In order to help children who have experienced the trauma of abuse and neglect, SCAN uses play therapy in our work with children. Play therapy builds on the normal communicative and learning processes of children. As Mental Health Program Coordinator Lisa Wright says, “Playing is really the language of children. It’s how children want to express themselves.”


SCAN offers ongoing intensive mental health treatment for children at both the Child Advocacy Center (CAC) and the Circle Preschool Program (CPP).  In addition to play therapy, SCAN offers art therapy, sand tray therapy and other expressive therapies for children.


In both programs, the play therapy rooms and the classroom offer sets of culturally diverse figures and other toys that can form a variety of feelings children want to express. When children play with these toys, says Lisa, they are often playing in a metaphor and therapists take note and help the children express their feelings.


“When they walk into our play therapy rooms,” said Lisa, “The look on their face says a lot. They see this whole arrangement of toys and it’s such a sense of relief. When they think of counseling, it’s a hard place to be, but kids enjoy coming to SCAN for therapy because it’s a great way to express themselves however they need to.”


One of the favorite art therapy projects therapists use involves a paper maché mask.  Many older girls who come in for therapy at the CAC will paint the outside of the mask how the outside world sees them and then paint the inside of the mask about how they really feel.


At the CPP, one client was punished by her mother who put her in a bath of bleach. Both her hair and legs were severely burned from this. She was not only abused, but very neglected by her mom. During her first few days at the preschool, she would go right to the baby dolls and doll houses.

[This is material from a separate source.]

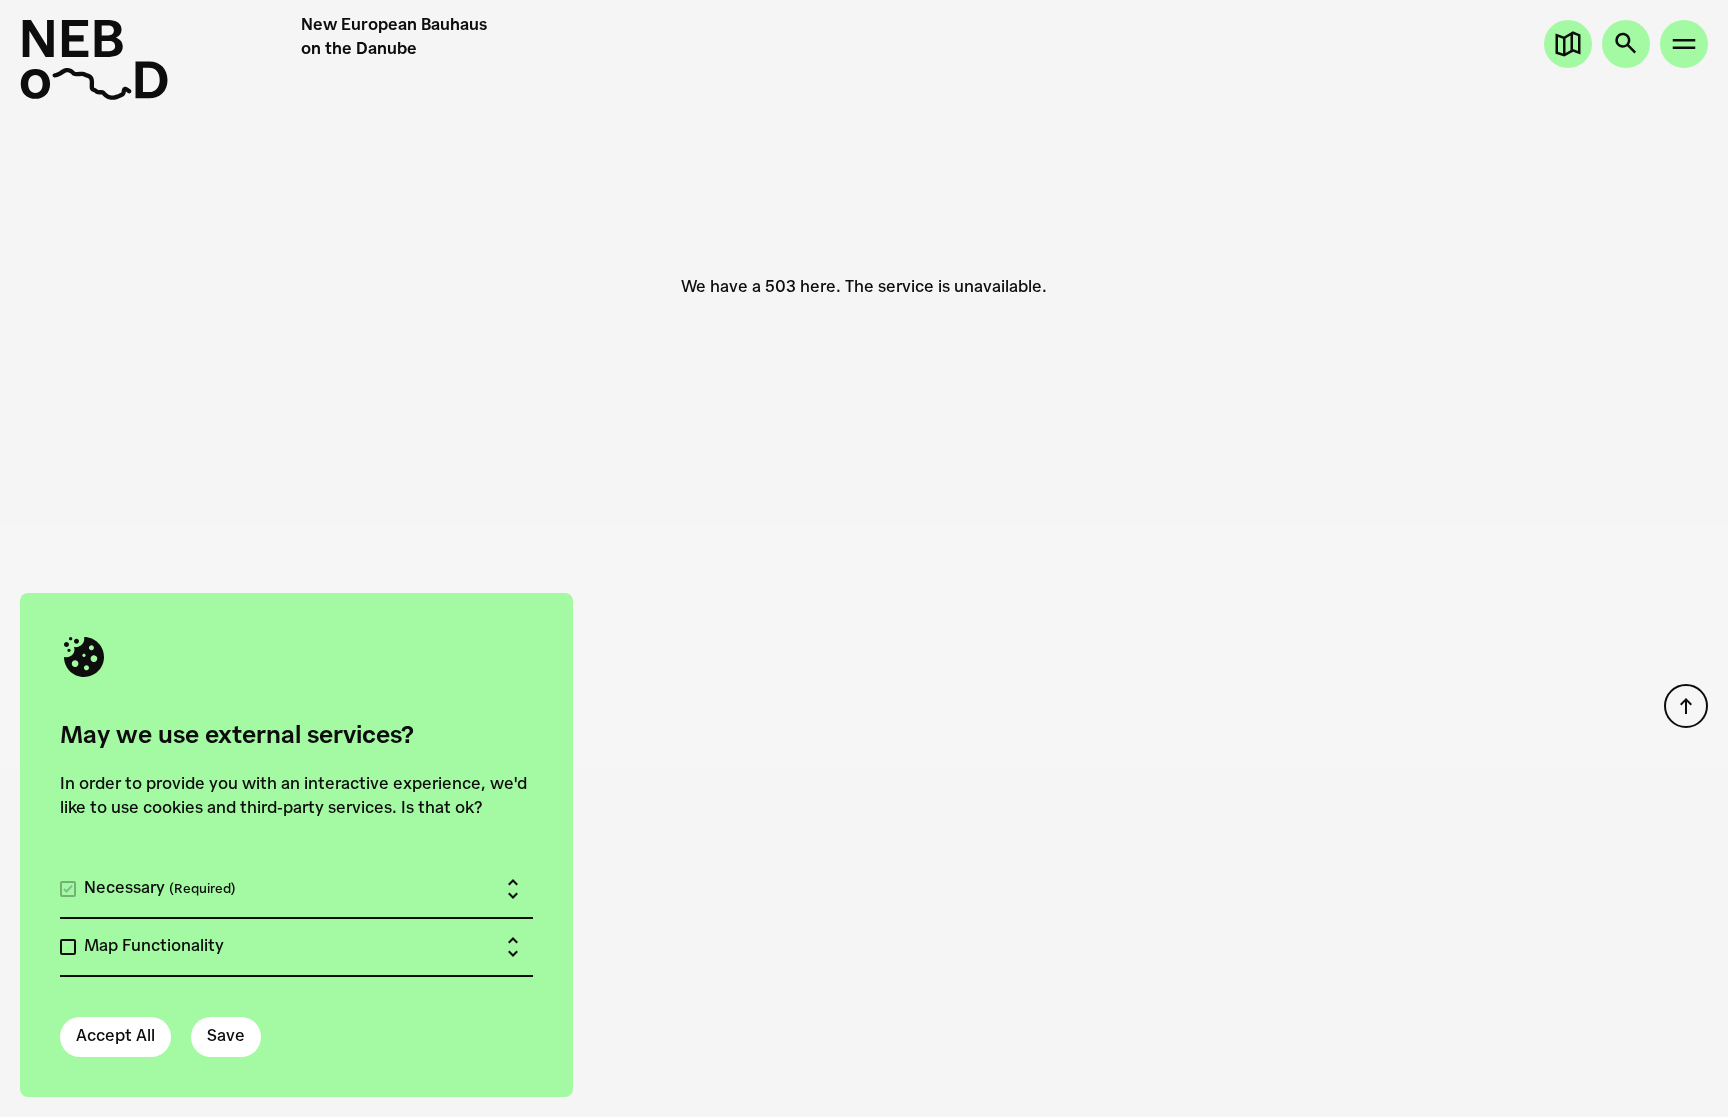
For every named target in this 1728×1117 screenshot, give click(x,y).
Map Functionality (154, 947)
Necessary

She acts out taking care of the dolls, which expresses her need to be nurtured. She also uses the bathtub in the doll houses to act out her abuse.


The preschool staff also use the playground as a part of students’ play therapy. This preschooler in particular would climb to the top of the slide as if it were a castle. She would pretend she was a princess and she was on fire. She would shout to be rescued by a prince. One of our early childhood education specialists would rescue her. The staff correlate the “prince” to her father who really helped “rescue” her from her mother.


“Our main job is to participate in what the children are doing, witness what they are showing us, and help interpret their feelings for them,” Lisa said. “We often help to say their emotions out loud for them. But we are always careful not to put meaning to actions that they don’t have. Ultimately, we want them to be able to verbalize what’s inside of them. “


Lisa says they know play, art and other expressive therapies are effective at the CAC and the CPP is because they continually see the symptoms of abuse or neglect reduce. For example, she said one of the children she had been working with had nightmares every night. Within two weeks of play therapy, his mother was recording no nightmares and no waking up at night.


“I can’t imagine how I could help these children this much without play items, art items and toys,” Lisa said.